More recently, Coase confirmed: ‘Economics, over the years, has become more and more abstract and divorced from events in the real world. Economists, by and large, do not study the workings of the actual economic system. They theorise about it.’
Of course, Coase is too kind to neoclassical economics: because neoclassical economics largely ignores the role of the corporation, it does not have an adequate account of price formation. Ironically, Coase can also be accused of the above sins. Despite recent discussion of transaction costs, moral hazards and information asymmetries, mainstream economics on the whole makes do with a primitive reductionist view of the firm, ignoring the vast differences in their sizes and disparate goals, assuming that they are profit maximisers. Apart from recent contributions from new institutionalists—a movement within neoclassical economics focusing on transaction costs—this view largely ignores the internal organisation of firms, the practical difficulties of coordination and assumes that they are run as if they had a single owner. It is assumed that firms choose between different inputs in a manner analogous to consumer choice. This simply lacks credibility.
In the same spirit, leading contemporary economic methodologist Mark Blaug told us in 1997:
Modern economics is sick. Economics has increasingly become an intellectual game played for its own sake and not for its practical consequences for understanding the economic world. Economists have converted the subject matter into a sort of social mathematics in which analytical rigour is everything and practical relevance is nothing…Economics was once condemned as ‘the dismal science’ but the dismal science of yesterday was a lot less dismal than the soporific scholasticism of today.
In short, the conceptual foundation of neoclassical economics and economic fundamentalism is a shambles. If it were not for its institutional momentum and ideological usefulness it would long ago have been abandoned.

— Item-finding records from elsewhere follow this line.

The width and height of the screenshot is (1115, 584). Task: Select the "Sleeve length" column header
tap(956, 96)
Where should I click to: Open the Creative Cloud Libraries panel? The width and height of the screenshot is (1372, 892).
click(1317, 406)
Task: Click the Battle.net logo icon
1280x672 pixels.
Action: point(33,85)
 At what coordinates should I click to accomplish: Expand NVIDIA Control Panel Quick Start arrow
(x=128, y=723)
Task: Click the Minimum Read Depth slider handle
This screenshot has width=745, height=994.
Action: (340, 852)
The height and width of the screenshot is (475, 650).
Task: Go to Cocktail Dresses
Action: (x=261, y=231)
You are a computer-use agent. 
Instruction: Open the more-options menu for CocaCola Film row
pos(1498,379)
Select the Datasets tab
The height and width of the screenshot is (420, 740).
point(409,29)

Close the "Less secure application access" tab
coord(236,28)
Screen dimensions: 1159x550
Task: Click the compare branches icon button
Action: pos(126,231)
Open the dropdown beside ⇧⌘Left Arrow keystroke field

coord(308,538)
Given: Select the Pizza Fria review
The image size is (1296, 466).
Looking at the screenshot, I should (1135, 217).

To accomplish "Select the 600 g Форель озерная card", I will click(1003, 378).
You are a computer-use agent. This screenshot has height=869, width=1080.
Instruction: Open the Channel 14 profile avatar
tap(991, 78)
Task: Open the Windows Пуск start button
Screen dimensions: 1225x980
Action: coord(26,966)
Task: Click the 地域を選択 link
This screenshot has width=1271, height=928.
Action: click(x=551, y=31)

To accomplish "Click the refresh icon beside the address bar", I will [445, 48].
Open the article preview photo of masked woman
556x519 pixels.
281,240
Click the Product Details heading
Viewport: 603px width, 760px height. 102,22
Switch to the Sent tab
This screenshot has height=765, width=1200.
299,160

The consequence for Blaug is that we now understand less of how real markets work than did Smith or even Leon Walras (1834–1910). Consistent with Leontief and Coase, he suggests that the real trouble is a belief among economists—going back to Ricardo—that economics is essentially a deductive science in which economic behaviour is inferred on the basis of some assumptions about motivations and some stylised facts about prevailing institutions, suppressing the temptation to ask whether these are realistic assumptions or accurately chosen facts. Contemporary economic teaching and the associated textbooks reinforce this focus. Whereas economics consists of a plurality of conversations, most of today’s textbooks are dogmatic, one-dimensional and neoclassical, crowding out other and more fruitful forms of analysis.